That’s not the case with this subject. Just about everything we did was just between us – although there was that one discovery early in our marriage that you were so pleased about that you announced it in a Bible study, when the customary “praise and prayer requests” question came up. Our leader’s wife was mortified, not unlike that time your folks came up for Thanksgiving, and your mom greeted me with a hearty “How the hell are ya, Randy?!”
But that was an exception. For the most part, these aren’t things that people discuss, despite the tacit understanding that ‘all married couples do that’; you’d think that, with that understood, there might be a little more said about it , but no. So if there are gaps in my recollection, there is no one there to fill me in on what actually happened. I can’t commit these things to text, but it’s the only way I can think of to keep those memories alive.
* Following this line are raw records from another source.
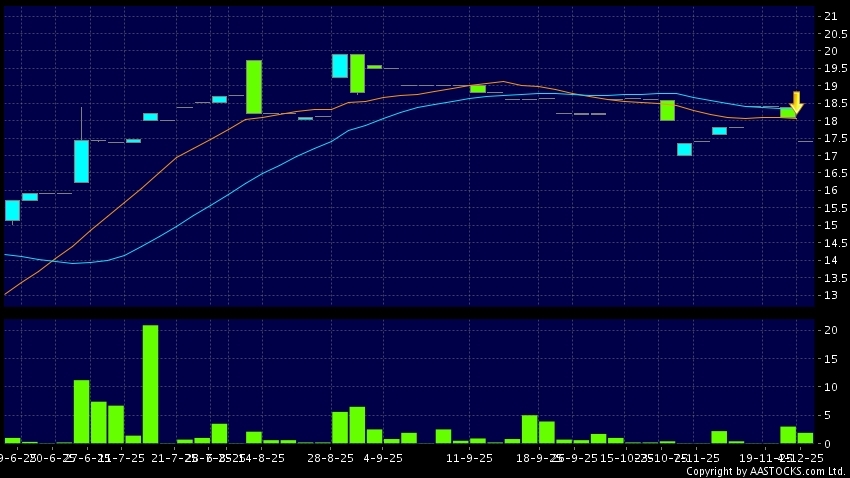Open the AASTOCKS.com Ltd. copyright link
The width and height of the screenshot is (850, 478).
point(770,471)
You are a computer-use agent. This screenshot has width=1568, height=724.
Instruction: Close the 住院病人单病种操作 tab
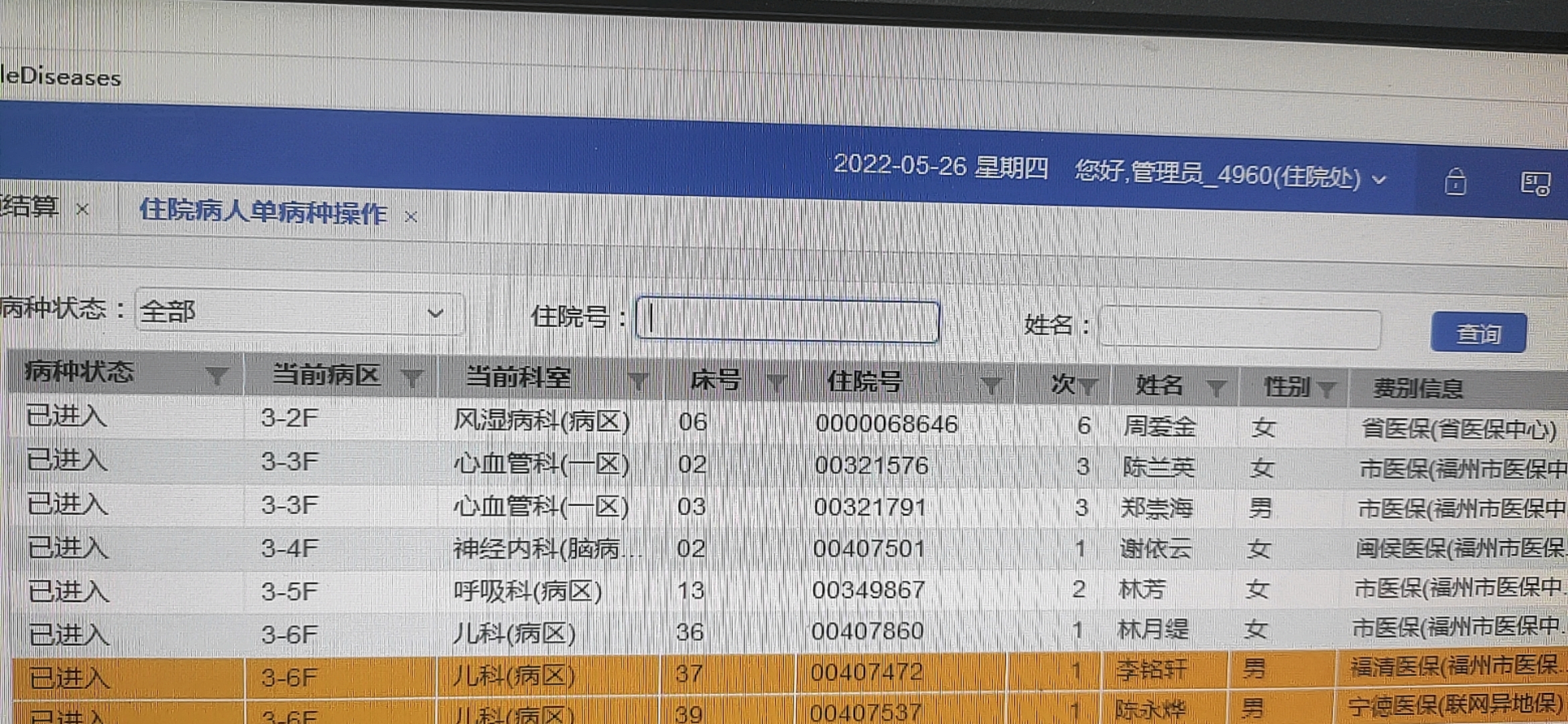[x=411, y=217]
Now, I’ve made the occasional oblique reference here and there – even the Bible study anecdote leaves out a lot of details, such as the ‘who’ and ‘what’ – but by and large, there is a lot that has been left unsaid. And it scares me to think that, by leaving it as such, I’ll forget about so much of it over time. There’s something tragic about losing any memory of those particular moments we shared together, as much because they were just between us as anything else.
So honey, if you can slip a memory or two my way (along with permission to share it), I’d appreciate it. Until then, keep an eye on me, and wish me luck. I’m going to need it.